Tom Connell, Linda Keogh, Vivienne Huynh (John's fiancée) and John Connell with a copy of 'The Cow Book', and parents, Margaret and Tom Connell.
It seemed like all of Killoe turned up last Thursday night for the launch of John Connell's 'The Cow Book' in the Longford Library.
In fact, there were a couple of hundred people milling about the venue by 7.30pm, flicking through books, enjoying wine and music, and keeping a tight hold on their freshly-autographed copies of 'The Cow Book'.
The reason for the tight hold on the books was because every single copy that was on sale at the launch itself was sold out by 7.45pm.
“The book is at number two in the charts now,” said Pru Rowlandson, Publicity Director at Granta Books, who published John's book.
“In fact, the book at number one is a book called 'Fire And Fury',” she added, with a hint of playful disapproval in her voice.
“Perhaps we can help John to trump Trump.”
There was great pride and support for the young Ballinalee farmer who was launching his highly-anticipated book, and a number of special guests stood up to publicly wish him well.
Colm Harte, Principal of St. Teresa's NS in Killoe recalled John as a “young, creative, ambitious student”.
“We teachers are always proud of our students' achievements. And I'm delighted to see you doing so well, John,” he said, addressing his former pupil.
“I know as you plough your creative furrow in the years ahead that you'll reap a great and rich harvest and I wish you well in your endeavours.”
Another special guest on the night of the launch was Fianna Fáil TD Éamon Ó'Cúiv, who read the book and was full of its praises.
“Your life abroad, your life in general, your life here, has enriched you hugely,” he said, addressing the young author.
“But the ultimate influence on your life has been who you are, where you're from, who your neighbours are, the land, the animals and basically everything that you brought with you from County Longford.
“It's a great honour to be asked here tonight. It's a great honour to see so many people here,” he said.
“It's well worth buying the book. It's a lovely production; it's a good read.
“I wish you all the best John, with your book and I hope there are many more from your pen.
“And I hope that you continue to be a good advocate for the alternative way of living and for the value of what makes this country the unique place it is for those of us who love the way Ireland was and the way Ireland is.”
John himself was blown away by the amount of support he received on the night of his launch and even became a little bit emotional during his own speech.

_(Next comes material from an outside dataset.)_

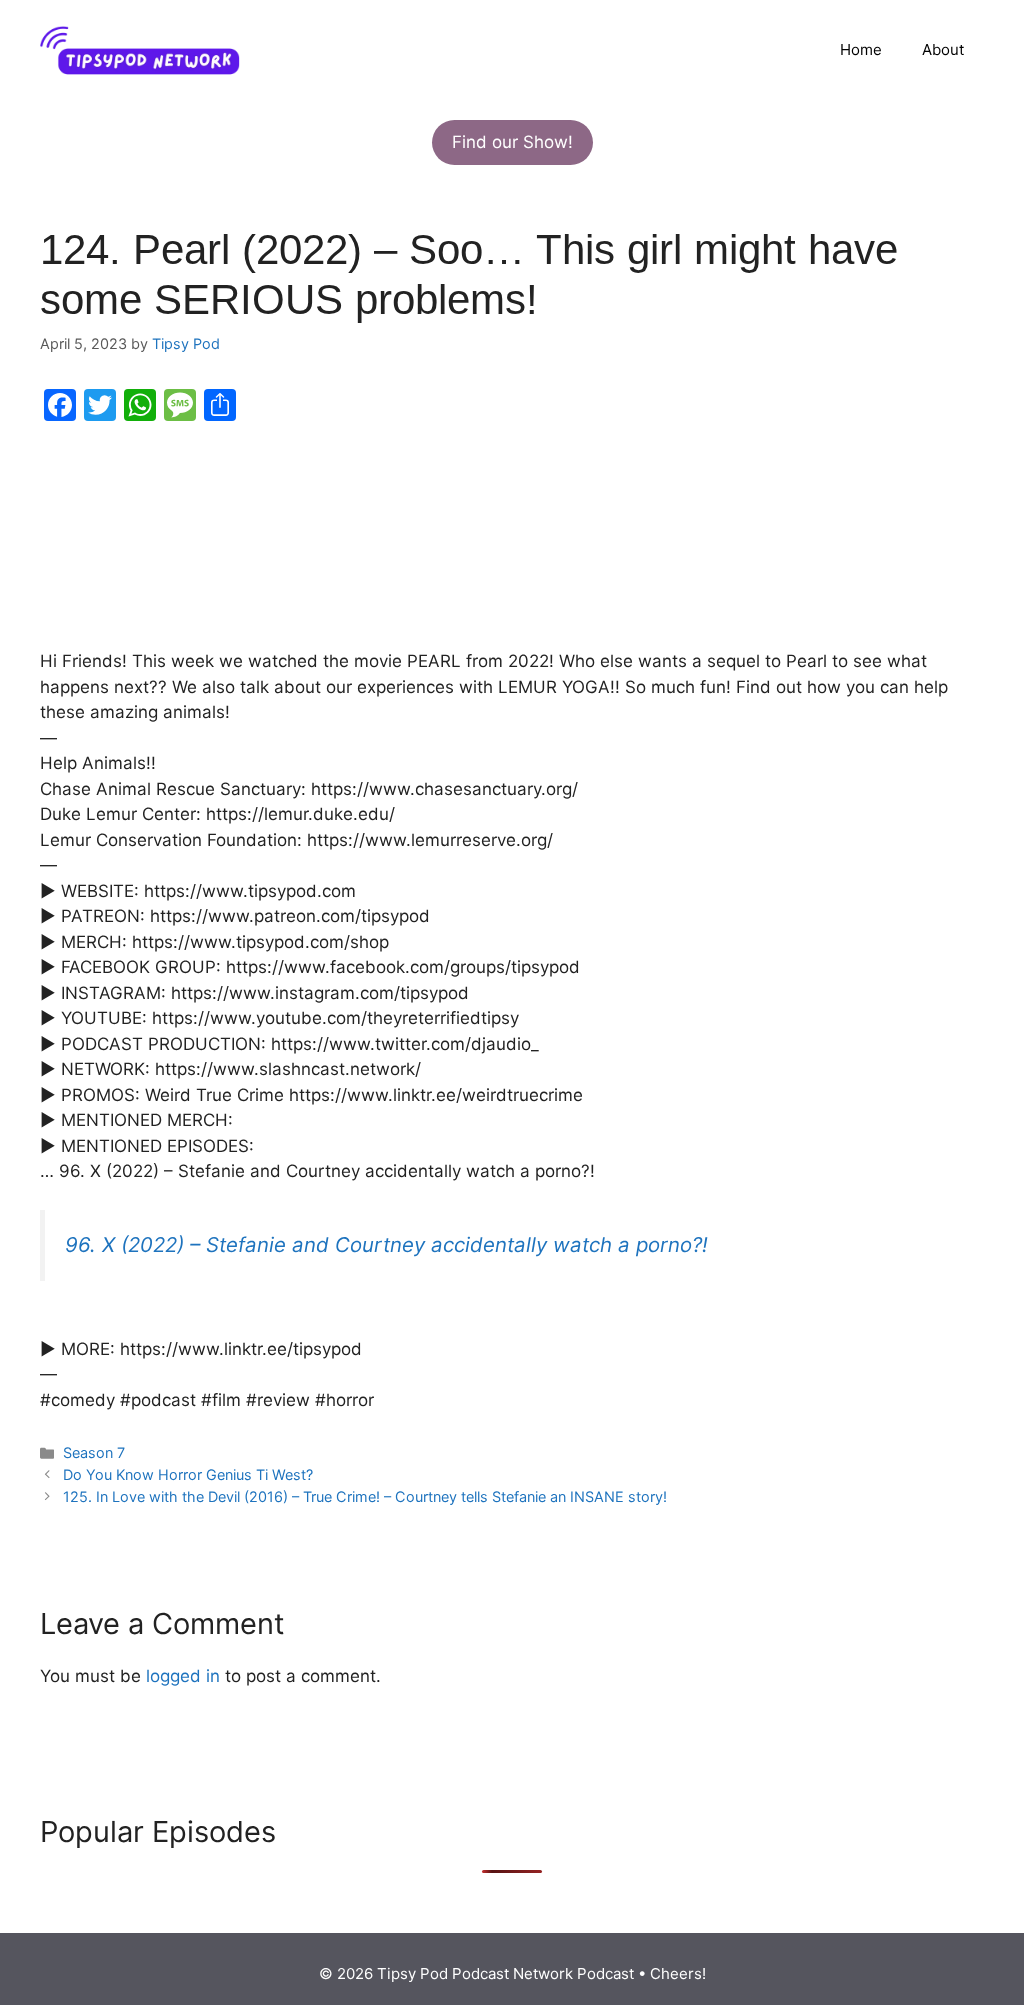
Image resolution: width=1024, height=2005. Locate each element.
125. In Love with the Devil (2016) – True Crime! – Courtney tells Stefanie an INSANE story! (365, 1496)
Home (861, 49)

“Cities are the farms of men. They give you a career and they give you money but they don't feed your soul,” he said, addressing the attentive crowd.
“Rural Ireland feeds your soul. And farming is the backbone of rural Ireland in so many ways.”

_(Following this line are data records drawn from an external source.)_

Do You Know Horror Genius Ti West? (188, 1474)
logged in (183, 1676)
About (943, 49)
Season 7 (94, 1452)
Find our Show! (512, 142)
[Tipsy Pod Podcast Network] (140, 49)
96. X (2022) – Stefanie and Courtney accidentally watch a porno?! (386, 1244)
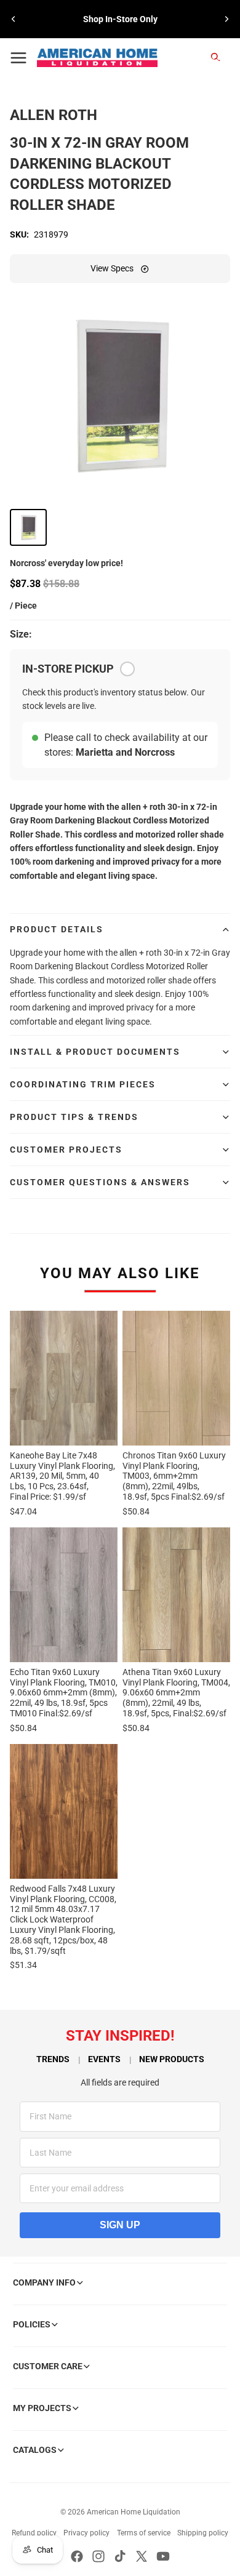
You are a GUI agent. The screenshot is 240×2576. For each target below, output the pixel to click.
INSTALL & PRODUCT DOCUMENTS (95, 1052)
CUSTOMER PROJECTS (66, 1149)
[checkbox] (127, 669)
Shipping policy (202, 2533)
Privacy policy (86, 2533)
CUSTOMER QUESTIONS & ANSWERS (100, 1182)
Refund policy (34, 2533)
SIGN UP (120, 2225)
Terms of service (143, 2533)
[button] (28, 527)
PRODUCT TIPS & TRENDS (74, 1117)
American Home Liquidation (133, 2512)
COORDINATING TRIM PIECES (83, 1084)
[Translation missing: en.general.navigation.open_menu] (18, 58)
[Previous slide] (13, 19)
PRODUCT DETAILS (56, 929)
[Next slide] (226, 19)
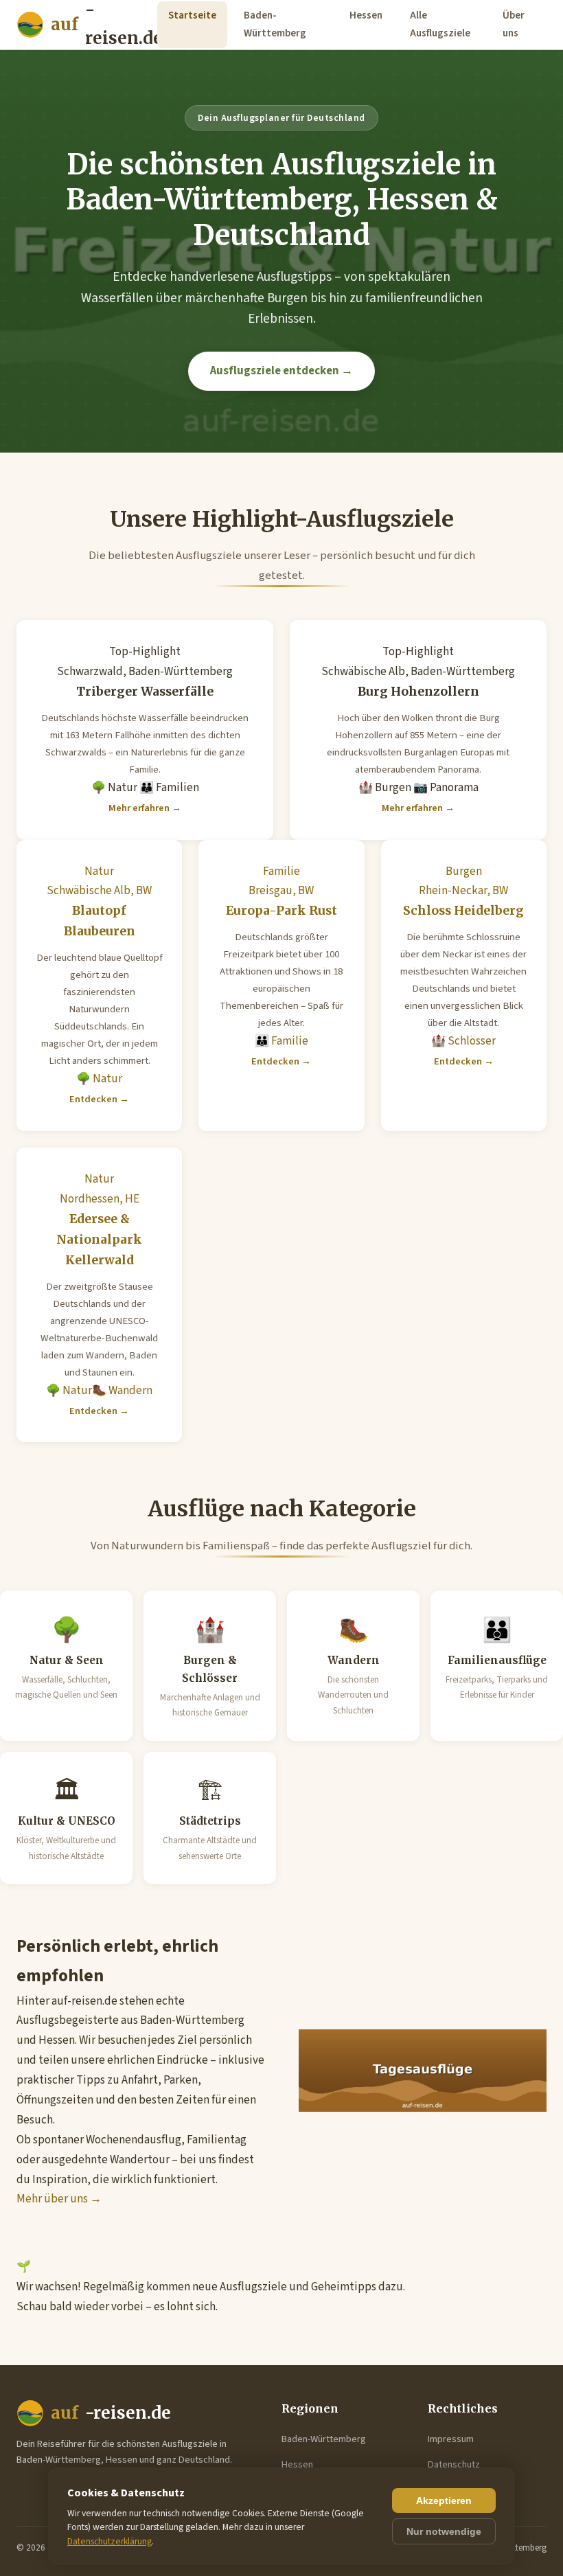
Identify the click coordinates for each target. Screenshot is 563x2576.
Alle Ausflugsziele (440, 24)
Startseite (192, 15)
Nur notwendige (443, 2531)
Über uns (514, 24)
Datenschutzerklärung (109, 2541)
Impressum (451, 2439)
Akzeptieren (444, 2500)
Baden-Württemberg (275, 24)
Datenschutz (454, 2464)
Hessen (365, 15)
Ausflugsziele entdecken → (281, 371)
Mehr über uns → (59, 2199)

He went on to talk about how important farming is to everyone in Ireland and how it was farming that showed him the true meaning of hard work, before addressing the book itself.
“Little did I think, when I came back here three years ago, that I'd be standing here today with the biggest crowd I've ever seen - it feels like a county final day for me,” he laughed.
“It's really humbling. What's more humbling is that the book is at number two in the charts.
“There was a snow storm a few days ago, so it meant that people were going out - I don't know where they were going to get it, but they were going out,” he exclaimed.
“It's a testament to rural Ireland - that rural Ireland really does matter.”
The book, he said is the story of his life and his family's life, as well as the places that define him as a person.
“Those are things that I carried with me when I was an emigrant in other countries.
“It's the story of Longford. It is the story of a man falling in love with life again.
“I went through some bad times and it was actually all of you people who helped me to get through them,” he said, addressing the gathered crowd of neighbours, friends and family.
“It takes a village to raise a person, but it takes a community to accept a person in the lows and the highs.
“They talk about rural isolation but I've never felt isolation in this place. I've only ever felt welcomed and a sense of belonging.”
John's book, 'The Cow Book', is available now via Newsround in Longford, as well as online platforms, and is well worth the read.